Diablo II isn’t without its flaws, but it’s also over 20 years old at this point — the medium has come a long way since then. And that’s not to say the classics can’t stay great, but games learn from each other and improve together. This can make minor issues of the time feel like a bigger smudge on an otherwise great experience. I don’t think Diablo II suffers much in this regard; if anything, it feels ahead of its time. But players that started with either Diablo III or other contemporaries will notice the differences right away.

Some areas feel repetitive, which can make it more difficult to find your way. This is made worse by the map, which wipes whenever you start your game back up. Progress saves and carries over between sessions, but the map is wiped clean with each and every reset.

This can be frustrating, especially if you’re in a particularly difficult area and coming back after a break. Or you know, if your online connection is interrupted. Yup, Diablo II has online servers and if your connection drops, the game does too. Best case, this could mean fast traveling to the next area when the game starts back up, but there’s always a chance you were mere minutes away from a dungeon’s end.

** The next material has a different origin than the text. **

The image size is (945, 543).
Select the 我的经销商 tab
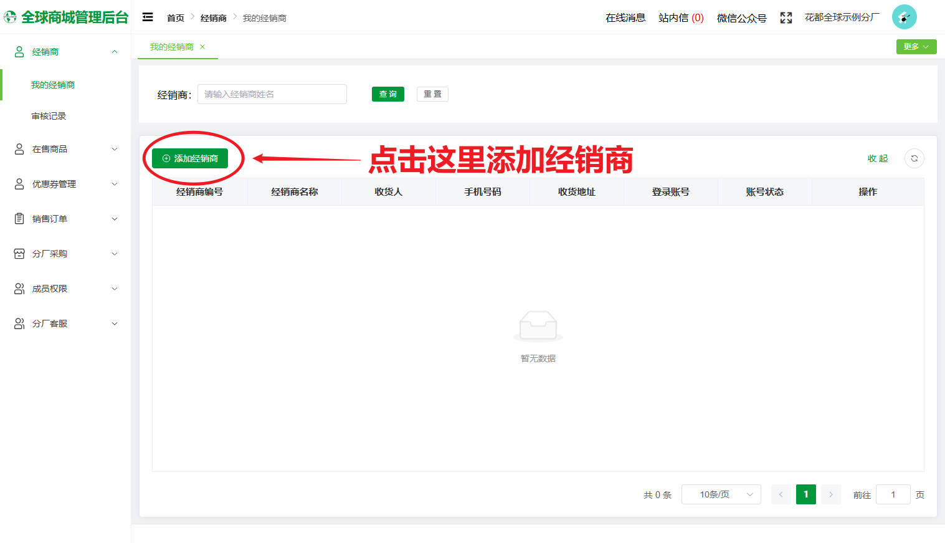click(172, 47)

That means you need to run back through the dungeon with a fresh, clean map. Sometimes I could remember the paths I took to reach the area where I died or lost my connection, but it was always annoying. And unnecessary. It certainly isn’t detracting from my experience that much, but I would love an update that adds a Classic/Modern Map Wipe option or something. My character may be starting over, but let me keep my video game map, please.

Diablo II: Resurrected should still impress though. I had never played any version of the game until now, and I can’t put it down. I’ve completed a campaign already, and am also juggling multiple save files with different character classes. I just can’t put it down. I don’t know when I’ll stop playing Diablo II: Resurrected but it’s definitely going to be a few years. And by then, it’ll be time to jump into Diablo III.

This review is based on the Xbox Series X version of the game. A copy was provided to us by Blizzard Entertainment.

Diablo II: Resurrected

Diablo II remains untouched from its original release outside of new graphics and quality of life changes, but that's mostly not a problem. It was ahead of its time back in 2000, and it's barely behind over twenty years later.